**Record excerpts**
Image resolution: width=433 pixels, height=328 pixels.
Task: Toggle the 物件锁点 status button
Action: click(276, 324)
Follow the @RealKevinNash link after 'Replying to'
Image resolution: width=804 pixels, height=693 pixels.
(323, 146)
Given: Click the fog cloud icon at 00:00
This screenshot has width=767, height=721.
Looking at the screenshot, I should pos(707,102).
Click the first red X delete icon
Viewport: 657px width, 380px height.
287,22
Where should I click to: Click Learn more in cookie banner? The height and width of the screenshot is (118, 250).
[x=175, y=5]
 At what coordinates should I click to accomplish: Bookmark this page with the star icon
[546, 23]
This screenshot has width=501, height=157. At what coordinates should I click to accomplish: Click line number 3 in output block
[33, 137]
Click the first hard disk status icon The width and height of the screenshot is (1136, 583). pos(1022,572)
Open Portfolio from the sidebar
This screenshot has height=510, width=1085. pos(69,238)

* * *

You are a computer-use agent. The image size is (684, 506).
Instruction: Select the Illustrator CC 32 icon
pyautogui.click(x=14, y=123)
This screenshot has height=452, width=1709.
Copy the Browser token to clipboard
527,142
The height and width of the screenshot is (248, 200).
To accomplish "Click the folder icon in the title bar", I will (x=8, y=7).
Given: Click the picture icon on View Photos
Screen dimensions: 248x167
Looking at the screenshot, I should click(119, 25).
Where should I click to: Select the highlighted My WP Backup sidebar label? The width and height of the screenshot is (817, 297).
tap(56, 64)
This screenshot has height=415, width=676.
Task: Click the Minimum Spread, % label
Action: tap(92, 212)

==

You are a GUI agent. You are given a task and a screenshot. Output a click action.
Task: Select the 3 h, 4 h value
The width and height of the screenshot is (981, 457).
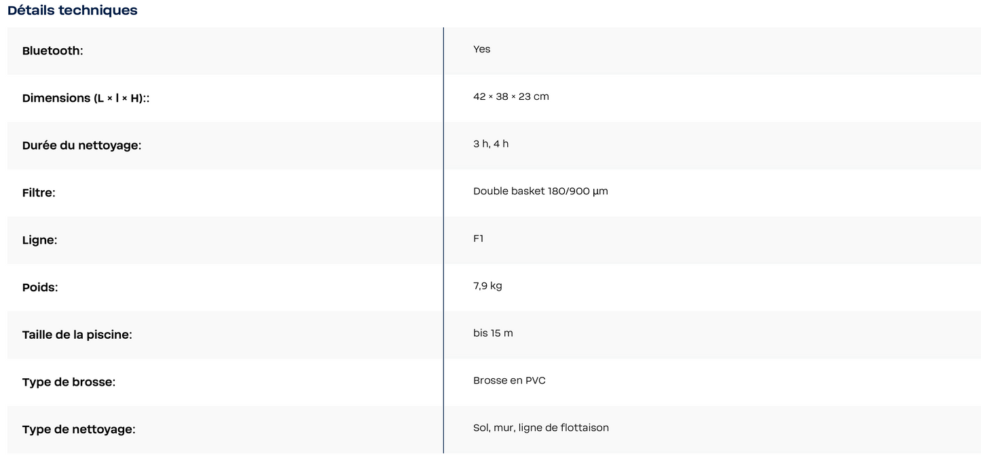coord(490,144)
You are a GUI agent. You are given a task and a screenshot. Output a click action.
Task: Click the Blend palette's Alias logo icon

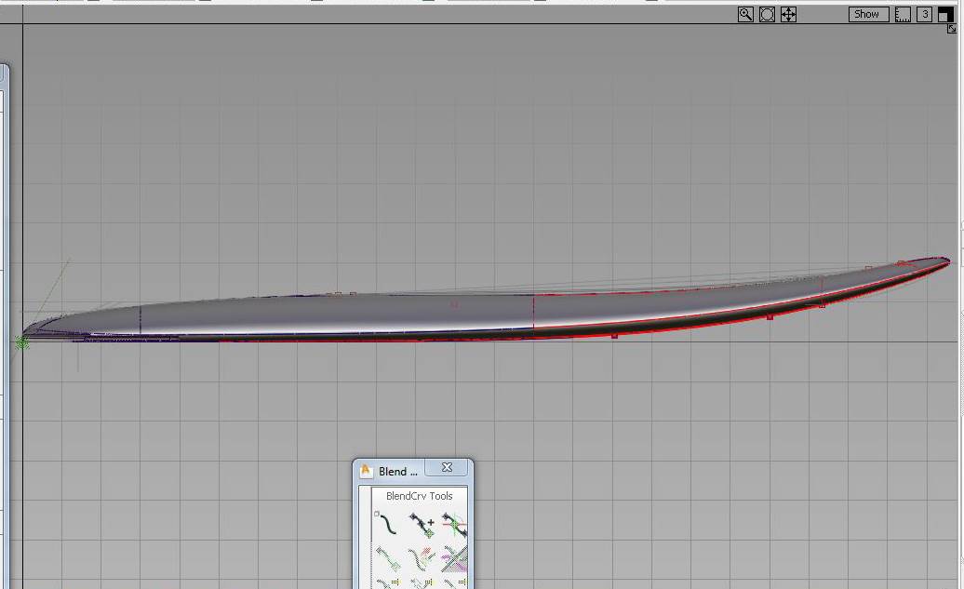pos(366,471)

**Try it**
Take the lines above from the one containing "Given: Click the fog cloud icon at 00:00" down to the one containing "Click the first hard", and transcribe them exactly, both ends included.

**Exercise solution**
Given: Click the fog cloud icon at 00:00
This screenshot has width=767, height=721.
Looking at the screenshot, I should pos(707,102).
Click the first red X delete icon
Viewport: 657px width, 380px height.
287,22
Where should I click to: Click Learn more in cookie banner? The height and width of the screenshot is (118, 250).
[x=175, y=5]
 At what coordinates should I click to accomplish: Bookmark this page with the star icon
[546, 23]
This screenshot has width=501, height=157. At what coordinates should I click to accomplish: Click line number 3 in output block
[33, 137]
Click the first hard disk status icon The width and height of the screenshot is (1136, 583). pos(1022,572)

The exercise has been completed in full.